A slightly more detailed description can be found in the changelog on the forum.


This update incorporates critical security fixes back-ported from Firefox 16.0.2 (MFSA 2012-90)


This is an update to address a number of performance, stability and security issues, as well as some added features.

  • Important performance regression fix. Both javascript and the layout engine should now have the speed and stability that is to be expected from an optimized browser.
  • Fix for the "tabs on top" menu entry not showing when tabs are already set on top, making it very difficult to switch them back to bottom.
  • Crash: Fix for a browser crash with certain types of invalid gradients. (bug #792903)
  • Security: Prevent private browsing data leakage through popup windows (bug #795015)
  • Security: Detect IC purging (bug #794025)
  • Security: Prevent mRules from dying in DoInsertHTMLWithContext (bug #788950)
  • Security: Drain the parent frame's overflow list before insert/append (bug #765621)
  • Redesigned the identity panel and the way secure sites are handled in the UI
    You will now always get the favicon in the address bar, and on secure sites you will have an added padlock (indicating ssl, extended verification or a broken/insecure/mixed-content site) to the identity panel and colored shading around the URL to indicate the status. (see detailed changelog)
  • After evaluating the new address bar autocomplete algorithm, it is now switched on by default.
  • Added an option to easily switch address autocompletion on or off (see detailed changelog)
  • Partial implementation of Japanese "status bar" preferences text
More details can be found in the detailed changelog on the Pale Moon forum.


This is a minor update to address some important performance (high CPU usage) and stability (browser hang) issues in Pale Moon 15.1. Specifically, some of Tete009's patches were backed out.
Azure acceleration with his patches is still in place, but the multi-threaded box blur and cairo patches were removed to fix the CPU and browser hang issues, respectively.

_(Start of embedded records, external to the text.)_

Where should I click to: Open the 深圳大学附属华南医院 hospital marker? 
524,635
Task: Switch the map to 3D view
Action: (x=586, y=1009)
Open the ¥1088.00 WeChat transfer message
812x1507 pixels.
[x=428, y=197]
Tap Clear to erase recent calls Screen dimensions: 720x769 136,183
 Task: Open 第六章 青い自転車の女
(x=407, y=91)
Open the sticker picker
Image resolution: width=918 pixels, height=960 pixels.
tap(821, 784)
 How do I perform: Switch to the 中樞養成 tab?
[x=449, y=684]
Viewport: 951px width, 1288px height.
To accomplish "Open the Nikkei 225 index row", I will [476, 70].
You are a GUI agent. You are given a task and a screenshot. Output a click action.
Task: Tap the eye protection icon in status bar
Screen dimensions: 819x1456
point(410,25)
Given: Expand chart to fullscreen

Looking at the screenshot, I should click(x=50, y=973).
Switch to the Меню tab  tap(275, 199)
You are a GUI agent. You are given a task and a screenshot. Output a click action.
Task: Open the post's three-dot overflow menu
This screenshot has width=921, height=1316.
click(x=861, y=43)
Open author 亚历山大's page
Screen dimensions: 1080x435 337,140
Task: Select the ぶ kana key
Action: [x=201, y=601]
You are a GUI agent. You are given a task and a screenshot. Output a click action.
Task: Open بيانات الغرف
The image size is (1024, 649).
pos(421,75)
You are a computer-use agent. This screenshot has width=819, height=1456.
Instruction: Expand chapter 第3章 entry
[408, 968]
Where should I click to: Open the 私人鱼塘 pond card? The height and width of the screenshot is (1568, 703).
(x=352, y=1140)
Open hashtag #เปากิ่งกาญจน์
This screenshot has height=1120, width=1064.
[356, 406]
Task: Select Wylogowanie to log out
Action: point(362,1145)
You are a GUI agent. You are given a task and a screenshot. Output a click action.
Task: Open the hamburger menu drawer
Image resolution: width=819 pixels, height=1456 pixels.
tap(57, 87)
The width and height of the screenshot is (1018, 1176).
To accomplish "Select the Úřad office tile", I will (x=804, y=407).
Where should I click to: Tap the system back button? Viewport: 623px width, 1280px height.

This is a major update to the new v15.0 release, to address a fairly large number of issues with the initial version.

Important note:
  • From this release onwards, the system requirements for your operating system have changed: If you are still running Windows XP, you are required to have Service Pack 3 installed on it, or the browser will not start.
  • Restore Windows XP Professional x64 compatibility in the installer.
  • Fix the mouse wheel smooth scrolling preferences in the preferences dialog box (did not work in v15.0)
  • Prevent memory inflation on some integrated graphics drivers in canvas games
  • Fix for private browsing mode (Firefox 15.0.1 top fix)
  • Fix for Javascript stability issues on 32-bit versions
Regression fixes:
  • Restore the favicon in the URL bar. (Behavior change: new logic)
  • Fix for top level images with transparency (white background)
  • Remove noise from top level image background
  • Undo the redesign of the Safe Mode dialog box
  • Restore Alt-Click save dialog box
  • Restore proper identity panel for domain-verified sites (blue panel)
  • Restore support for the browser.identity.ssl_domain_display setting
  • Restore address bar autofill preference to its desired default state (no autofill)
Added features:
  • Add control for a custom top level image background color
  • Implement Direct2D brush caching (performance win)
  • Implement multi-threaded box blur (performance win for multi-core systems)
  • Add a Profile Reset feature (from Help -> Troubleshooting information)
  • Build with a faster floating point method
To keep these release notes concise, this is just a plain list of changes. You are encouraged to read the extended changelog post on the Pale Moon forum if you have any questions or want clarification about any of the items mentioned.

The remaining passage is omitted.